Readers share their experiences with DNA ancestry tests

Your letters and comments on the June 23, 2018 issue of Science News

Hacking it

Fleets of autonomous taxis coordinated by an algorithm could curb traffic congestion and vehicle pollution, Maria Temming reported in “Fleets of self-driving taxis could be choreographed to cut traffic” (SN: 6/23/18, p. 5).

“And what happens when the system gets hacked?” asked online reader RME76048. “Sounds like a primo target for an ambitious hacker.”

A control center for dispatching autonomous taxis would not necessarily be responsible for driving each car in the fleet, says MIT physicist Moe Vazifeh. That is, the command center could direct cars to take certain routes, but the car itself would manage its own speed, watch for pedestrians, follow road signs and otherwise navigate safely to its destinations. If the taxi fleet’s dispatch system were compromised, individual cars could reject trip recommendations that they judged to be safety risks, Vazifeh says.

Walk this way

Alaskan glaciers retreated in time for the first colonizers of the Americas to possibly use canoes or other sea vessels to travel down the coast, Bruce Bower reported in “The first Americans could have taken a coastal route into the New World” (SN: 6/23/18, p. 13).

“I have been fascinated by the peopling of the Americas for years and found this one of the best, and … one of the most logical explanations I have yet read,” reader Charles P. Van Royen wrote.

Van Royen agreed that the first people in the Americas may have made their way by boat, but he suggested that they could have simply walked along the shore. “Would love to see an analysis of the extent of those Pacific coast beaches 17,000 years ago, whether they could have been walked all the way down to South America or whether boats would have been helpful in some areas to avoid climbing mountainous terrain,” he wrote. “But, come to think about it, humans have been climbing mountains for thousands of years, so no boat required except maybe to go fishing.”

Noether takes center stage

A century after she published a groundbreaking mathematical theorem, Emmy Noether is finally getting her due, Emily Conover reported in “In her short life, mathematician Emmy Noether changed the face of physics” (SN: 6/23/18, p. 20).

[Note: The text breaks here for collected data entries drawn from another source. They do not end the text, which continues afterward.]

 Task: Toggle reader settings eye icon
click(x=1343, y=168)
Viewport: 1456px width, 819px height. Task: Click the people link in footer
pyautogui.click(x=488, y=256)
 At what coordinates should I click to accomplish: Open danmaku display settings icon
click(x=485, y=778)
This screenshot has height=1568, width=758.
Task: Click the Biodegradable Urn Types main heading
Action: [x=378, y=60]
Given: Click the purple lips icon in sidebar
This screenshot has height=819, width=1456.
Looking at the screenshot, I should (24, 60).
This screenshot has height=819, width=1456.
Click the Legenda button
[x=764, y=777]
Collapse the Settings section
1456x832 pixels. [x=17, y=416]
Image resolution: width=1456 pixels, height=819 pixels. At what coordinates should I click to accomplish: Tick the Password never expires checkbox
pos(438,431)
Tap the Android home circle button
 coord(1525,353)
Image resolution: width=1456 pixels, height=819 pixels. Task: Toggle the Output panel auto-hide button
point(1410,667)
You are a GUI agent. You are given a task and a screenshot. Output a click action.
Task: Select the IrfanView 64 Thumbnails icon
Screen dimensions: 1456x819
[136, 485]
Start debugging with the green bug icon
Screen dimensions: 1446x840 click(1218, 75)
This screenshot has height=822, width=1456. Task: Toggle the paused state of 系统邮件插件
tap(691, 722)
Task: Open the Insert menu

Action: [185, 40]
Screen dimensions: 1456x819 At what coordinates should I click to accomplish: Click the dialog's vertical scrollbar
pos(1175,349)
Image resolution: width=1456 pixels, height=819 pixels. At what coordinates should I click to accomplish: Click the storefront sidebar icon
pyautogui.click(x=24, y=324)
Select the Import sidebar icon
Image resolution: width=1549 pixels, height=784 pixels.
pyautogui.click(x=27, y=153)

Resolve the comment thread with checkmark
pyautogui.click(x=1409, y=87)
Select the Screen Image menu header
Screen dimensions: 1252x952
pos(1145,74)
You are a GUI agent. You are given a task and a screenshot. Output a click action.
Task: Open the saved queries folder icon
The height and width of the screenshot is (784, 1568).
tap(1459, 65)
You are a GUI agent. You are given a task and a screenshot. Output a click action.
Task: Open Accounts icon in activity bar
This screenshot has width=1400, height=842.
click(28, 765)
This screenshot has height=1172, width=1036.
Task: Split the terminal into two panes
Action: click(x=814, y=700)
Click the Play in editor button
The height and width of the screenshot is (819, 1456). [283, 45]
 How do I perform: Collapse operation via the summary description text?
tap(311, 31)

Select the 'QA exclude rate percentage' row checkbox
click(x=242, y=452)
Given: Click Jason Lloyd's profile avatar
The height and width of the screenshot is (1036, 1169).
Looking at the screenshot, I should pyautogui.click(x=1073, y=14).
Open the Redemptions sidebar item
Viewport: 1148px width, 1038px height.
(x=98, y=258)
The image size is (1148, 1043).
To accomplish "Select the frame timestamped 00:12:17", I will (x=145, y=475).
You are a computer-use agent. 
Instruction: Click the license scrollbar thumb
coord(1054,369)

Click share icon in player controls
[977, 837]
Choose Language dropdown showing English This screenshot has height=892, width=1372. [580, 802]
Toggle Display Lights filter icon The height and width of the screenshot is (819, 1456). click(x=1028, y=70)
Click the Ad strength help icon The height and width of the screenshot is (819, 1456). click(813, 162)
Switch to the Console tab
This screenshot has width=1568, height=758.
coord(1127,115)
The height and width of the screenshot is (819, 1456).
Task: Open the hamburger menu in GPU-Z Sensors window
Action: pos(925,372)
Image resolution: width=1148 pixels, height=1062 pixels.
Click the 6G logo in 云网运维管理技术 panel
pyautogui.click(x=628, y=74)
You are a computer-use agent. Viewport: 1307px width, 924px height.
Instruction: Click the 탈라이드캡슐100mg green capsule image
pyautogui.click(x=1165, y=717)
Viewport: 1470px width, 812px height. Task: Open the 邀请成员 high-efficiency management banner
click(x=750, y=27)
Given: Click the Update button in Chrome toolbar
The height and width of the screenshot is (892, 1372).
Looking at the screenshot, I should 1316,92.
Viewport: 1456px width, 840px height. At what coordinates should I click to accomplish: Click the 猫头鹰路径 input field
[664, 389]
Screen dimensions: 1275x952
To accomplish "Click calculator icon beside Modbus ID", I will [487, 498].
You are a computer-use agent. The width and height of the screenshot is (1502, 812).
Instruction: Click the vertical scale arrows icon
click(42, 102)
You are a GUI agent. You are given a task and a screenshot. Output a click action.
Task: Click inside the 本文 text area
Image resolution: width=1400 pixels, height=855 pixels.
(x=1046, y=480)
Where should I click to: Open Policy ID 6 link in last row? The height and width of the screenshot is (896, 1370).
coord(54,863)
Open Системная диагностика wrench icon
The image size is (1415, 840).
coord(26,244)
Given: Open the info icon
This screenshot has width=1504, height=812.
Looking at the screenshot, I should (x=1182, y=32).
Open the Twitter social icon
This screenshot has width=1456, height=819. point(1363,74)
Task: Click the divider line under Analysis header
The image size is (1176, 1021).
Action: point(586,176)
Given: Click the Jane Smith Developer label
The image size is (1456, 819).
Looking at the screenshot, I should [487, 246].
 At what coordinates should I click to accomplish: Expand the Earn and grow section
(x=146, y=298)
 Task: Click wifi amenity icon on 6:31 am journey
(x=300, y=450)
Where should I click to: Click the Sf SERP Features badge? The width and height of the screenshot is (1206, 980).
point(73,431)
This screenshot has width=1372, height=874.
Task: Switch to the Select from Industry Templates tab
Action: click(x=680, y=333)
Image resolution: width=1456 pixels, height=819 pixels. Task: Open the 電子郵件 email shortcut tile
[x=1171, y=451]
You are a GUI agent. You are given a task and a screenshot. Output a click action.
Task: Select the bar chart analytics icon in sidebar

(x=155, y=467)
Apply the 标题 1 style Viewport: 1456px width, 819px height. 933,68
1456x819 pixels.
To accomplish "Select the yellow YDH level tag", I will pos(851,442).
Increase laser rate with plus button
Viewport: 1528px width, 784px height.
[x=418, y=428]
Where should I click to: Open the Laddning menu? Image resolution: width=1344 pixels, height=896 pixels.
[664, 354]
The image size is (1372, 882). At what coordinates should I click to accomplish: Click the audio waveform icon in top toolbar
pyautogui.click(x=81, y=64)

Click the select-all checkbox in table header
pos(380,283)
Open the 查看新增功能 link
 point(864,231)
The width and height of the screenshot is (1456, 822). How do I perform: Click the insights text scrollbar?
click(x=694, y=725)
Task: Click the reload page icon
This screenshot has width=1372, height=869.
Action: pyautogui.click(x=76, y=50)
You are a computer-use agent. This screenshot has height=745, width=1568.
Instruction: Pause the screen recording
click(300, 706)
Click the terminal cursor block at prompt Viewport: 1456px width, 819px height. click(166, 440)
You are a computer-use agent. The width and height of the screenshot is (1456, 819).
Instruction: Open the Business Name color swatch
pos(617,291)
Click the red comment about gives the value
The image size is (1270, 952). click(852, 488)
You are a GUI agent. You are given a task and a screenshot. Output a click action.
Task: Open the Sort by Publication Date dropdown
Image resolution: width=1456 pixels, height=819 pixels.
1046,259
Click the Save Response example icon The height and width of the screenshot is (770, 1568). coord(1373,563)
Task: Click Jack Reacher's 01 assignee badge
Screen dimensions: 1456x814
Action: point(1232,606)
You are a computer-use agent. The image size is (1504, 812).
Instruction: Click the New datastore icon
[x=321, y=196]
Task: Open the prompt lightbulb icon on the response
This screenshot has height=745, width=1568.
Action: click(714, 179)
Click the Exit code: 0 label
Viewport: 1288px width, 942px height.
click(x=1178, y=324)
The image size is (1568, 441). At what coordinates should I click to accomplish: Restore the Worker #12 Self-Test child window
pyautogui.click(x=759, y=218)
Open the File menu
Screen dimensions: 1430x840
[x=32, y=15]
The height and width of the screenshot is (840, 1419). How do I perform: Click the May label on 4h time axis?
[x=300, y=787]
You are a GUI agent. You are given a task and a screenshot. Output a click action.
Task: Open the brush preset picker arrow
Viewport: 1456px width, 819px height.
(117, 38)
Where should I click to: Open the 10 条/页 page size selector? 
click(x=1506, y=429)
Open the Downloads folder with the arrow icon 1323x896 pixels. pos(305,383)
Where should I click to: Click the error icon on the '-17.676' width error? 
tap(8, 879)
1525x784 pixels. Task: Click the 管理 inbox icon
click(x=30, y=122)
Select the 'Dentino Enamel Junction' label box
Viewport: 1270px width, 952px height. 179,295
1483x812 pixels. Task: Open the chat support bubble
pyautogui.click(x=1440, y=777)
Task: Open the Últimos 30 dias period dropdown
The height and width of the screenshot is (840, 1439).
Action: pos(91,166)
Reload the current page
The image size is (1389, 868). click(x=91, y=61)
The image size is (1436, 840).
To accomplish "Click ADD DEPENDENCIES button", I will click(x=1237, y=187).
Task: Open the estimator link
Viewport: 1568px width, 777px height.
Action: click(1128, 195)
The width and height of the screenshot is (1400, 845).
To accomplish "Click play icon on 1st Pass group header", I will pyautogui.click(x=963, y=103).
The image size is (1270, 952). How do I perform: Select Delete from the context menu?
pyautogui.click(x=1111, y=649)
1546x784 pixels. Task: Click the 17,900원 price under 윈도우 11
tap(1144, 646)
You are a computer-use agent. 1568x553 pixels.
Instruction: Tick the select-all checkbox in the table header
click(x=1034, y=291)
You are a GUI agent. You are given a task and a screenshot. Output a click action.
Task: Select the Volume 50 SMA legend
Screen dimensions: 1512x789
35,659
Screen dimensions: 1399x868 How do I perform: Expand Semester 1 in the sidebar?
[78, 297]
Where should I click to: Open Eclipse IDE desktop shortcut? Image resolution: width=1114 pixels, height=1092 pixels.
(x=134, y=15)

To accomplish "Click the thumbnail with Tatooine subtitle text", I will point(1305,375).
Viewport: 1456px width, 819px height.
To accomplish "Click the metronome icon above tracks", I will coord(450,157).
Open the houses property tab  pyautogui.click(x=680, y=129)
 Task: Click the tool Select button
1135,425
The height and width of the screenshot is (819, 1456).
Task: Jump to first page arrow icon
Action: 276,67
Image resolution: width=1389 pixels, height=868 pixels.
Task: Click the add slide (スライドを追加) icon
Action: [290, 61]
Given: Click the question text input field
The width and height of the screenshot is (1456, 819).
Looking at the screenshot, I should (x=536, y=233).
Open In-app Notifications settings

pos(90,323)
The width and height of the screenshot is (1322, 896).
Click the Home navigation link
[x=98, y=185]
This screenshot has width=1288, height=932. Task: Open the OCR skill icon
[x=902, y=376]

Reader Ravi Gupta was delighted to learn about Noether. “As a grad student in physics, I recall my mind being blown when we learned in quantum mechanics class that every symmetry comes with a conserved quantity. Unfortunately, our professor never mentioned that this brilliant insight came courtesy of Emmy Noether,” Gupta wrote. “Thanks for shining a spotlight on her and educating laypeople and physicists alike!”

Relative geniuses

In “What I actually learned about my family after trying 5 DNA ancestry tests” (SN: 6/23/18, p. 26), Tina Hesman Saey reviewed ancestry tests from five different consumer genetic testing companies and reported that her results were all over the map.

Reader Dixie Luoma shared her own experience with one of the ancestry tests that Saey reviewed, National G­eographic Geno 2.0. That test analyzes mitochondrial DNA to tell users which famous people from history, or “geniuses,” they may be related to.

“Like you, I supposedly have a mitochondrial DNA connection to Petrarch, Copernicus and Abraham Lincoln,” Luoma wrote. “It would be even more amusing if you were to have also been told that you have genius matches (as I supposedly have) to Queen Victoria, Benjamin Franklin, Marie Antoinette, Napoleon and Maria Theresa.”

Saey says Geno 2.0 also matched her with those historical figures.

“It will be very disappointing if I ultimately discover that the … results end up with similar ‘Genius’ matches for most of the participants,” Luoma wrote. “When I decided to join in the testing, I was hoping for reliable results. Perhaps that point in this type of DNA testing is still well in the future.”